Le Musée d'Art Classique de Mougins
C’est un nouveau musée qui est venu enrichir le Département des Alpes Maritimes en 2008. Nouveau musée surtout par une conception unique associant l’art classique à l’évolution de l’Art. La réunion en un seul lieu de l’art classique égyptien, grec et romain avec l’art pictural permet un survol immédiat des influences ressenties par des peintres éloignés dans le temps, mais formés à l’école classique. Les Amis des Musées de Nice ont aussi programmé cette visite avec comme guide-conférencière Martine Pellissier.
La vidéo suivante présente les diverses collections du musée
C’est un homme d’affaires, Christian Levett qui eut l’idée de doter le musée de Mougins d’une collection patiemment assemblée, fruit d’une vie de recherches et d’accumulations variées.

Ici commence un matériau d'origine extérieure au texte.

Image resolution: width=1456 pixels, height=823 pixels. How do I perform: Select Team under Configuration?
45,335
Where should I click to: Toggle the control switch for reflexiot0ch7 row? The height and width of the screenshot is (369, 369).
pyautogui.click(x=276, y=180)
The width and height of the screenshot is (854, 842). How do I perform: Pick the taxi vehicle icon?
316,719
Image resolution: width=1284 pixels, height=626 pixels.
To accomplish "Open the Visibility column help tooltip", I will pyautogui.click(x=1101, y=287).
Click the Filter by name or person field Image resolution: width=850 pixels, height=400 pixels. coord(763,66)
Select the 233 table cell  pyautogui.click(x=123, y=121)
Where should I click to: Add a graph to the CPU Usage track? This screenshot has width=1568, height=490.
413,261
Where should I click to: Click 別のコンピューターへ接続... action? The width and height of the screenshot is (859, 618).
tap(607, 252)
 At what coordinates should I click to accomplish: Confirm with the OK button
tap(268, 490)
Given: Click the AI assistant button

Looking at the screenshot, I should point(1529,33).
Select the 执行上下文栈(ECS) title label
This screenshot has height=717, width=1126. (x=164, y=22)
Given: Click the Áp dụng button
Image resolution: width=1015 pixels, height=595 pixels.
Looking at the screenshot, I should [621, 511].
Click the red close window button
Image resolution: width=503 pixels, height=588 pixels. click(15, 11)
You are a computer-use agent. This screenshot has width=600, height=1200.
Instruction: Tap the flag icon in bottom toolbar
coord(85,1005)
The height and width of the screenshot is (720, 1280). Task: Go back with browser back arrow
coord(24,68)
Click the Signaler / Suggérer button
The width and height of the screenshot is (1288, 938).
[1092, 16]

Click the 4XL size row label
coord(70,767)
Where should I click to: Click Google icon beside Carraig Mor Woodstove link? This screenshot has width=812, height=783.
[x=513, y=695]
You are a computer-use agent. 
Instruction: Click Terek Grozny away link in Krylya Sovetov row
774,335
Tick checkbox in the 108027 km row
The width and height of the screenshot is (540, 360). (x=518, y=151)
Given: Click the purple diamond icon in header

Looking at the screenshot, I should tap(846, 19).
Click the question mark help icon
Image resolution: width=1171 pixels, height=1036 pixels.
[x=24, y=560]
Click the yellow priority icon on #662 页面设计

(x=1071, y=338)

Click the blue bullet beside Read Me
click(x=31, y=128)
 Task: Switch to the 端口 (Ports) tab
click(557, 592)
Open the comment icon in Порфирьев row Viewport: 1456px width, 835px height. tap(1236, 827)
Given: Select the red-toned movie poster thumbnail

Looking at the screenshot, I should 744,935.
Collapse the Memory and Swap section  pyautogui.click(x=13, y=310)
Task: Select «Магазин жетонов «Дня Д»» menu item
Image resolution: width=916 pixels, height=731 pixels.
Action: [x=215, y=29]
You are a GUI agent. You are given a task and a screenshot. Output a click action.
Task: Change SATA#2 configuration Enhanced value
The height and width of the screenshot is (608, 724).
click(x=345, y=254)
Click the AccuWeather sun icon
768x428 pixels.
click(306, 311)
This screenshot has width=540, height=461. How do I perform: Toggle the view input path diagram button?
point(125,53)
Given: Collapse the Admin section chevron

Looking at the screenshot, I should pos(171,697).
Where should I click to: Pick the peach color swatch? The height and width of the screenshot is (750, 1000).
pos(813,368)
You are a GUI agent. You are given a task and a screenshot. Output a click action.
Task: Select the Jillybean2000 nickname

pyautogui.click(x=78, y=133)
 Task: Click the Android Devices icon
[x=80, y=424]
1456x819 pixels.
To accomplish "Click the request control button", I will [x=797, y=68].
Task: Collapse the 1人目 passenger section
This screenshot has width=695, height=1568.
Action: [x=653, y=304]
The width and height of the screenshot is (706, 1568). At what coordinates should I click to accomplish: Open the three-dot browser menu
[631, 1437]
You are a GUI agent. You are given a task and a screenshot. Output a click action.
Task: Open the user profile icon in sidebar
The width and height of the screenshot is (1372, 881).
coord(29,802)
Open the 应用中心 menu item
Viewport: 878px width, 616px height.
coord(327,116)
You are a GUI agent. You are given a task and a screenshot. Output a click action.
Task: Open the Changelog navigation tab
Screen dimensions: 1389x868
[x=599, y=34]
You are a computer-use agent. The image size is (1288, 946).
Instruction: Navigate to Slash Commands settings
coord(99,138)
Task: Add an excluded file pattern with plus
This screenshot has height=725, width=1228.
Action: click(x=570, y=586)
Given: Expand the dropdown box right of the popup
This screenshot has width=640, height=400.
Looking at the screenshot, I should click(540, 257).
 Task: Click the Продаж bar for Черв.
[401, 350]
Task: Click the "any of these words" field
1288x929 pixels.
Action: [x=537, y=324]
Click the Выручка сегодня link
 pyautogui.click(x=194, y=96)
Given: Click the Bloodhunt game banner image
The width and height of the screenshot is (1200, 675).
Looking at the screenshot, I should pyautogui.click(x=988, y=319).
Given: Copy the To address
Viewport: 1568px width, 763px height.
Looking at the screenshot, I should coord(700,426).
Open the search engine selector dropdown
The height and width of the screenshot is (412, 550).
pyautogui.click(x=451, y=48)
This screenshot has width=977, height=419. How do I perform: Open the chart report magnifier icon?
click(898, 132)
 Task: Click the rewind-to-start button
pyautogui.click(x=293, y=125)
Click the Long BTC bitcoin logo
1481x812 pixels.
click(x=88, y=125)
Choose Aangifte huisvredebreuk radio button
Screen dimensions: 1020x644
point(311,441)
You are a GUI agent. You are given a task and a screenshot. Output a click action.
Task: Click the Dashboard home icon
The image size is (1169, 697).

On peut ainsi distinguer une partie égyptienne située dans une crypte du musée, une statuaire grecque et romaine logée au rez-de-chaussée, des collections d’armes, de casques, de monnaies antiques présentées au dernier étage et dans les escaliers.
Mais ce qui caractérise cet ensemble est l’adjonction de peintures qui montrent l’influence de l’art classique sur la peinture de ses origines à nos jours. C’est ainsi que des oeuvres d'Hubert Robert et de Panini spécialistes des paysages en ruines très architecturées, voisinent avec des sculptures plus anciennes. Deux Rubens présentent une transposition picturale de sculptures d’empereurs romains (Vespasien, Vitellius). Un tableau d’Andy Warhol dessine un visage féminin inspiré du tableau de Botticelli la « Vénus sortant de l’onde ». Klein, Chirico, Chagall, Calder, Dufy, Picasso, Matisse, Dali, Maillol, apportent non leur contraste, mais leur tribut aux influences classiques. L’addition, la concentration d’œuvres souvent compartimentées, séparées, dans des musées spécialisés, divisés selon les époques de création, apparait ici détruite.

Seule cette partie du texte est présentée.